Characteristic morphologic features of FH deficiency include staghorn-like vessels, focal alveolar stromal edema, ovoid nuclei arranged in chains, eosinophilic cytoplasmic inclusions, and perinuclear haloed eosinophilic macronuclei (2). A “schwannoma-like” growth pattern with nuclear palisading has also been described. Among these findings, staghorn vasculature is the strongest morphologic indicator for FH-dUL. Additional features, such as alveolar edema and nuclear chain formation, may not be evident in every tumor. However, due to variable FH-dUL morphology, definitive diagnosis based solely on histology is challenging (1). IHC, FH loss, and 2SC positivity serve as widely used screening methods for tumors associated with FH deletion; FH shows high specificity, while 2SC shows both high sensitivity and specificity (1, 3). FH IHC is not fully sensitive for FH deficiency, as missense mutations in the FH gene may produce a non-functional protein detectable by IHC. The 2SC stain appears sensitive and specific for FH deficiency, but its clinical use is limited due to
unavailability (2). Molecular genetic testing remains the gold standard for confirming HLRCC syndrome, but limited access in many centers represents a significant diagnostic
constraint (3). However, 2SC immunohistochemistry could not be performed in our cases because this staining is not routinely available in our institution.

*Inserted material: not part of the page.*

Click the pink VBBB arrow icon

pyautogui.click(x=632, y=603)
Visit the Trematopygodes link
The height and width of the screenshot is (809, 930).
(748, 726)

These two cases provide important contributions to the literature. First, they illustrate that FH-dUL can occur in both elderly and young women, and FH negativity does not always indicate HLRCC, emphasizing the importance of thorough clinical evaluation. Second, our cases demonstrate that characteristic morphologic and IHC features can support diagnosis even in the absence of genetic testing, providing practical guidance for centers with limited molecular resources. Finally, the long-term clinical follow-up and reproductive outcomes of our second case highlight that conservative management and fertility preservation are feasible in selected FH-dUL patients, information that is currently scarce in the literature.
Conclusion
This case report highlights the diagnostic challenges of the rare FH-dUL in terms of morphology and IHC. Demonstrating that FH negativity is not always associated with HLRCC emphasizes the need for careful clinical and genetic evaluation in diagnostic approaches. While IHC, showing FH loss and 2SC positivity, serves as a useful screening tool for FH-dUL diagnosis, molecular genetic testing remains the gold standard for definitive diagnosis. Therefore, multidisciplinary assessment and genetic counseling, when indicated, are important for patients suspected of FH-dUL.